DIRECTIONS ::
A) According to the MPP algorithm document, with which Python version was the package tested?
B) Duplicate the part of the MPP algorithm document that opens with the words containing "Skip to content" and closes with "Molecular Dynamics simulations.".
C) Extend the MPP algorithm document with its next section, starting after its final sentence.

Skip to content
/ MPP Public

Implementation of the Most Probable Path (MPP) algorithm for the coarse-graining of state trajectories, e.g. as obtained from Molecular Dynamics simulations.

License

moldyn/MPP

Repository files navigation

The Most Probable Path Algorithm for Reducing the Number of States in a State Trajectory

This package implements the most probable path (MPP) algorithm, which is used to coarse-grain the number of discrete states of a Markov process. Based on a microstate trajectory, a Markov state model is estimated utilising msmhelper. The transition probabilities and optional other descriptors are used to combine states in such a way that the final macrostates exhibit a given minimum population and metastability.

In the most basic example, a lumping tree is generated by iteratively selecting the least stable state and merging it with the state, to which its transition probability is highest. In a second step, the tree is parsed in reverse order (starting at the root) in order to identify the macrostates. For details, see publication tbd.

Features

  • Perform the most probable path (MPP) algorithm on a given microstate trajectory
  • Variety of analysis plots
  • Multi trajectory support
  • Extensions to the basic algorithm
    • Similarity by Kullback-Leibler divergence of transition probabilities
    • Incorporation Jenson-Shannon divergence of a feature (e.g. contact distances)
    • Stochastic lumping
  • Three levels of user interface
    • as integration in your Python code (use the MPP.Lumping or MPP.run.Data objects)
    • as Python module (python -m MPP.run --help)
    • in your Snakemake workflow (see ´workflow`)

Installation

The package is available in the Python Package Index (PyPI) and can be installed via pip:

python -m pip install mpp-lumping

Caveat:

At the moment of the development, the bezier package didn't support python 3.13, which is why the package was only tested with Python 3.12.11.

Usage

Dependent on your skills and needs, the module can be used at three different entry points:

  • Integrate the central MPP.Lumping or MPP.run.Data object in your Python pipeline.
  • Use the high-level Python interface (python -m MPP.run ...) via the command line.
  • In a Snakemake workflow where you only need to provide the configuration of your system and you're ready to go.

RAW DATA ::
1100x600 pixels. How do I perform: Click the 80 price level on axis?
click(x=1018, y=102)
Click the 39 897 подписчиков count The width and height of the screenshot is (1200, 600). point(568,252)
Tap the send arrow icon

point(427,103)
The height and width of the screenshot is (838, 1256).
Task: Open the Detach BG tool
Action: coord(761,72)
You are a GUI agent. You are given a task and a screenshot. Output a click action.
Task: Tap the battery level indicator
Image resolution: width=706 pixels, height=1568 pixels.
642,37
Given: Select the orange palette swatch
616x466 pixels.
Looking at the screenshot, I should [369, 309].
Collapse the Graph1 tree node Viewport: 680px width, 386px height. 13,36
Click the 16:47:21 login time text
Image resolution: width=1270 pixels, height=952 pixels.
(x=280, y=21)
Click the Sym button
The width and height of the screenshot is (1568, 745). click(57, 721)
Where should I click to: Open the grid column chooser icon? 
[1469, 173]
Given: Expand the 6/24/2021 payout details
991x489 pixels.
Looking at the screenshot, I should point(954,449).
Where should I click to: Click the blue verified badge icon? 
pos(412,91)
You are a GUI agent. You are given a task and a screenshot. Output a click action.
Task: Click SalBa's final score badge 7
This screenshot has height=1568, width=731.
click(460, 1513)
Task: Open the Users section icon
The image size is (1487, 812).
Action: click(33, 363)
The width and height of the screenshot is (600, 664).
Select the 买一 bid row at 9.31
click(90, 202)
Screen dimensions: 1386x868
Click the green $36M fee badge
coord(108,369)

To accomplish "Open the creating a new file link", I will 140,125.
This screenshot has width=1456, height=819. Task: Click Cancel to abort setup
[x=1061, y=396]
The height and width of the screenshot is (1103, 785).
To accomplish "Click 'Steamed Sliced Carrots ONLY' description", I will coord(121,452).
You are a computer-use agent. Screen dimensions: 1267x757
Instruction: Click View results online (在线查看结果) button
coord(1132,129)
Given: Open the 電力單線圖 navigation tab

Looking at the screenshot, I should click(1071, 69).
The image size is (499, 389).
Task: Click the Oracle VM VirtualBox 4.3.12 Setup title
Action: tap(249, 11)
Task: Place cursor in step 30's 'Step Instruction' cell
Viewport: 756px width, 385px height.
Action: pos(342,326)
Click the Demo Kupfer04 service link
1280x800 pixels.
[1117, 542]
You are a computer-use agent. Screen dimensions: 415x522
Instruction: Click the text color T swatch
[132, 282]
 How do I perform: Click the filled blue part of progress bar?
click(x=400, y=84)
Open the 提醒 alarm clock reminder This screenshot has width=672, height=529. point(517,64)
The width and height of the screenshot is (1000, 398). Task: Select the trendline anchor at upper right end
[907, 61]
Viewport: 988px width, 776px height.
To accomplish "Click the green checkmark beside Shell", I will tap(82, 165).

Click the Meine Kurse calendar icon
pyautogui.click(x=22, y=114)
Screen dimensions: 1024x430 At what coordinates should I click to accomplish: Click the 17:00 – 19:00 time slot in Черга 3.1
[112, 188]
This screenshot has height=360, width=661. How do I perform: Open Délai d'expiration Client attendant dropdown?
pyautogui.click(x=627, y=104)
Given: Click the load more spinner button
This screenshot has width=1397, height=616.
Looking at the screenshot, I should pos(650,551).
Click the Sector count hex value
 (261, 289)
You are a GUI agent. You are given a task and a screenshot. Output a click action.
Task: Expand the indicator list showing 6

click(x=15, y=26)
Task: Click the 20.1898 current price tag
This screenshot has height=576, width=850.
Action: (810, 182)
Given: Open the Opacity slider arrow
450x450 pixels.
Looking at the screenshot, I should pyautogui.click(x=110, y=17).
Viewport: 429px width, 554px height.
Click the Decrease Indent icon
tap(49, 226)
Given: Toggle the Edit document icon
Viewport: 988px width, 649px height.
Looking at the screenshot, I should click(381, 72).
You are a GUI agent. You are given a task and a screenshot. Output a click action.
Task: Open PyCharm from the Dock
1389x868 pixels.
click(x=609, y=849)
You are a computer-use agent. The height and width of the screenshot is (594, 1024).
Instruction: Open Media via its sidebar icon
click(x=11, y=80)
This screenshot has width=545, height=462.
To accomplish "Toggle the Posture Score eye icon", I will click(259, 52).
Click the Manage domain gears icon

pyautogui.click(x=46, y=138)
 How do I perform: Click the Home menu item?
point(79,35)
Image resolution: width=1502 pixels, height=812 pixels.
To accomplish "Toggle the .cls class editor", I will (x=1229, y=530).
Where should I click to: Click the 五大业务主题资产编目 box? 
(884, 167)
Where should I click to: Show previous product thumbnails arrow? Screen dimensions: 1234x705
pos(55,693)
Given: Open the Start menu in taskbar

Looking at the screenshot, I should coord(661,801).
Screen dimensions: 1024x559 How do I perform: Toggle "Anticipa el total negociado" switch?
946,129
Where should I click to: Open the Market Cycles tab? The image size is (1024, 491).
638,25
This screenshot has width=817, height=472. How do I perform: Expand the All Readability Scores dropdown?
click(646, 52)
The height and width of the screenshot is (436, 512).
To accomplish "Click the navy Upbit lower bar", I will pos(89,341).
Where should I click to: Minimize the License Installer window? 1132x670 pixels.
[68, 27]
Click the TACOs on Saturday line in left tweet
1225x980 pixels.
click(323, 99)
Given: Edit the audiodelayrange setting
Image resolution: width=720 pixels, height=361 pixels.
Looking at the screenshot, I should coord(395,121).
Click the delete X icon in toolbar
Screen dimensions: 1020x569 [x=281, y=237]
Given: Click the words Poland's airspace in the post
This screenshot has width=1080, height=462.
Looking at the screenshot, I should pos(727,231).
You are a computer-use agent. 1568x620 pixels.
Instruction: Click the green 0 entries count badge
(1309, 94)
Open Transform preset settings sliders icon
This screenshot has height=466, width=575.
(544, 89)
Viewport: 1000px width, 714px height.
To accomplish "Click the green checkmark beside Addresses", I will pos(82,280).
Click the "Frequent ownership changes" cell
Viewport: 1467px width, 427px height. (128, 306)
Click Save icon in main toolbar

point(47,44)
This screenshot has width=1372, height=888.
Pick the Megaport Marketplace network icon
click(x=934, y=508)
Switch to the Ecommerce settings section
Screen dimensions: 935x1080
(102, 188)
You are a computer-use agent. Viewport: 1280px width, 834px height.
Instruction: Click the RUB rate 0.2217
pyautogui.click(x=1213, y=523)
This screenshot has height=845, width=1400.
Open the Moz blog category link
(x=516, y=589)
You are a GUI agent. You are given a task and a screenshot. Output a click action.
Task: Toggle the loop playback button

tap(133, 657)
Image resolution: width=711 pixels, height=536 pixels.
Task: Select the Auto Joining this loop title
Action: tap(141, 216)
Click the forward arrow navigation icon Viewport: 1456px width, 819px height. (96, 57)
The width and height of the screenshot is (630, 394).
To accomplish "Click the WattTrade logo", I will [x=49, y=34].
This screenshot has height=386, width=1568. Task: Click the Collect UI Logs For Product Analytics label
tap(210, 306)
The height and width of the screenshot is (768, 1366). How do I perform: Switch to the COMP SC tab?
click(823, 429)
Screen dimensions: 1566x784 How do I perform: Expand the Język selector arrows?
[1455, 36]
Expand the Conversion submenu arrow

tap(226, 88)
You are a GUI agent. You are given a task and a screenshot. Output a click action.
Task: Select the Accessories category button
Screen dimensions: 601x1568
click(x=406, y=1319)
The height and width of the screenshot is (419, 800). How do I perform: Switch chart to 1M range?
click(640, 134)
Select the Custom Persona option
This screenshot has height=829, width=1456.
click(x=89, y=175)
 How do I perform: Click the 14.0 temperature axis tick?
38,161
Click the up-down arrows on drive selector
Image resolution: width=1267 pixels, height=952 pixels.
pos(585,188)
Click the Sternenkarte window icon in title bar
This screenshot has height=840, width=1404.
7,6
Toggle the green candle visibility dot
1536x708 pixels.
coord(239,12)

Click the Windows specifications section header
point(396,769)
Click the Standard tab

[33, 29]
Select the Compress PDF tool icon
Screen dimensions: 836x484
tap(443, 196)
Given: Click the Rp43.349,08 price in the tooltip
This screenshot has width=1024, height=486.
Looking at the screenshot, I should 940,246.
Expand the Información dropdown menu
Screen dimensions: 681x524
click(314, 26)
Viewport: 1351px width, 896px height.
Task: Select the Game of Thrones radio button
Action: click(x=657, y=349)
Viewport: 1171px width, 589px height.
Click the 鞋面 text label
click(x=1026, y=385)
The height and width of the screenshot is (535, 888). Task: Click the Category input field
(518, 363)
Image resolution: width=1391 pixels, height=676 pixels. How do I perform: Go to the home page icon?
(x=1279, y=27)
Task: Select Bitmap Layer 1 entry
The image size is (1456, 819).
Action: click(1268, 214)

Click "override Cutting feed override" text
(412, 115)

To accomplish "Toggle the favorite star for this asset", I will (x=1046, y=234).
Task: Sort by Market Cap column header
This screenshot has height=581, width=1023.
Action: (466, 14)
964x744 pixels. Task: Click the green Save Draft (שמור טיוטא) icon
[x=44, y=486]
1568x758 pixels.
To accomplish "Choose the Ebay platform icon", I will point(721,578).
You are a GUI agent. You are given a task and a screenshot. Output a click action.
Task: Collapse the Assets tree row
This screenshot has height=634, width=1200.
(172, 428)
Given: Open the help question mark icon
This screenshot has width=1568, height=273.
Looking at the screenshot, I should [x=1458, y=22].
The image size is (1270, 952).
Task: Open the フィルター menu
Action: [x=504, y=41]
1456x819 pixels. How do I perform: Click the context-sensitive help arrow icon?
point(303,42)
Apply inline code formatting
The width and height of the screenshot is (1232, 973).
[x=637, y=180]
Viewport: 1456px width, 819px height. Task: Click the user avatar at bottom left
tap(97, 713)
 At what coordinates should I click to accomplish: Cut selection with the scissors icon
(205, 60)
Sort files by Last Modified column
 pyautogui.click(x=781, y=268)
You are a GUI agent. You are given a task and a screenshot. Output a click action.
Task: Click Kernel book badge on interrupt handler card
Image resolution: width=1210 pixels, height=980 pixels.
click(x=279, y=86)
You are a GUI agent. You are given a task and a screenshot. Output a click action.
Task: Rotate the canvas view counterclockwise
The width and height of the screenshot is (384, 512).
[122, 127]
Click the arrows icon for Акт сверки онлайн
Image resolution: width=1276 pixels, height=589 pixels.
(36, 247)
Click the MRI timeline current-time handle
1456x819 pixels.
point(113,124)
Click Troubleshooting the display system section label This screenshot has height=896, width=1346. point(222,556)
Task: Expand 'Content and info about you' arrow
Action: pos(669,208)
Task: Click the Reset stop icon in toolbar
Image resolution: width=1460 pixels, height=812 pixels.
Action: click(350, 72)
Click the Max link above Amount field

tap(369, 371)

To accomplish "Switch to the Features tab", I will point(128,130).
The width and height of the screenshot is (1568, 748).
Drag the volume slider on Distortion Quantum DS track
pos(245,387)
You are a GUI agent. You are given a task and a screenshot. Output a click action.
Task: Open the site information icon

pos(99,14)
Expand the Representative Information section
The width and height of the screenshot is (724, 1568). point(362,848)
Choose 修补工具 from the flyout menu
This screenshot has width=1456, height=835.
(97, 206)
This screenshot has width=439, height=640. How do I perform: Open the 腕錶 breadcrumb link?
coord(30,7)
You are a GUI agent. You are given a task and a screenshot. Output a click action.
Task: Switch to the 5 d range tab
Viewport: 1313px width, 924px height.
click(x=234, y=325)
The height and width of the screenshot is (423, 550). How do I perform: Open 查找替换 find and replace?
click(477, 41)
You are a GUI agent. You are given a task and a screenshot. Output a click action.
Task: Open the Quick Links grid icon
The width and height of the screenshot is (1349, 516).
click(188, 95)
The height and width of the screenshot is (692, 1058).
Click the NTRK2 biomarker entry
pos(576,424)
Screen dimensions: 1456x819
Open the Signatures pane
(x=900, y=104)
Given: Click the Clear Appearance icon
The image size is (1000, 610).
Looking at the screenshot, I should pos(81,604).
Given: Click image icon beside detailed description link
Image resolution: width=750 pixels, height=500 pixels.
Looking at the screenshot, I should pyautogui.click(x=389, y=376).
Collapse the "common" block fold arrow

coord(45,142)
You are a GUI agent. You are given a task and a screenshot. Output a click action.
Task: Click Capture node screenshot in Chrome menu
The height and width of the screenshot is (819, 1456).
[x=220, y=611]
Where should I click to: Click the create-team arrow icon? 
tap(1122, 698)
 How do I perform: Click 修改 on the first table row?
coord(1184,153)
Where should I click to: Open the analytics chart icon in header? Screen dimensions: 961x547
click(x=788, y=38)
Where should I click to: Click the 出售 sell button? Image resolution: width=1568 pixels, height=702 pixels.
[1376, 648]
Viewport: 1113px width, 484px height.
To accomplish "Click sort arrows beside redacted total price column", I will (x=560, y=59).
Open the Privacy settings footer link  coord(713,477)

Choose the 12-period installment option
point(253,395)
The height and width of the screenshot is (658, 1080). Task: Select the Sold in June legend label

RESULTS FOR THE EXERCISE ::
A) Python 3.12.11

B)
Skip to content
/ MPP Public

Implementation of the Most Probable Path (MPP) algorithm for the coarse-graining of state trajectories, e.g. as obtained from Molecular Dynamics simulations.

C)
Config File

Config files (YAML files) are used to pass the information of where the files are located and some lumping parameters. Below you see a reference config file with all possible parameters. Note that only the following fields are mandatory: source, microstate trajectory, multi feature trajectory, frame length, lagtime, pop_thr, q_min. Please refer to the wiki for a detailed description of the parameters (tbd).

source: data/HP35/input/ # root directory of the other files

microstate trajectory: microstate_trajectory # the microstate trajectory
multi feature trajectory: contact_distances_trajectory # the feature trajectory, each line contains the feature values of the respective feature
cluster file: clusters # Defines the contact clusters, each row contains the contact indices of a contact cluster
contact index file: contacts.ndx # residue indices for contacts.
limits: null # contains the lengths of each trajectory when multiple trajectories are concatenated

topology file: structure.pdb # topology file used with the xtc trajectory
xtc file: trajectory.xtc # the xtc trajectory file
helices: helices # definition of secondary structure elements

contact threshold: null # Threshold for in the feature space below which e.g. a contact is considered to be formed.
frame length: 0.2 # in ns / frame
lagtime: 50 # in frames
pop_thr: 0.005 # population threshold for macrostates
q_min: 0.5 # minimum metastability of macrostates

n timescales: 3 # number of timescales to plot in the implied timescales plot. 3 is the default.

# For stochastic lumping
stochastic:
  method: n
  param: 2
  n: 10

# PyMol rendering
view: view # contains the view information for PyMol
width: 500 # width of the image in px
height: 500 # height of the image in px

Python Module

Running the package requires a configuration file as described above as a first parameter. The following two positional arguments define the similarity between two states. First comes the dynamic similarity (T, KL, none), second the geometric similarity (JS, none). For reference, G-PCCA can be performed by issuing gpcca first and then the number of macrostates to create. Pass ref in order to take the number of macrostates from the T none lumping (the similarity between states corresponds to the transition probability between them).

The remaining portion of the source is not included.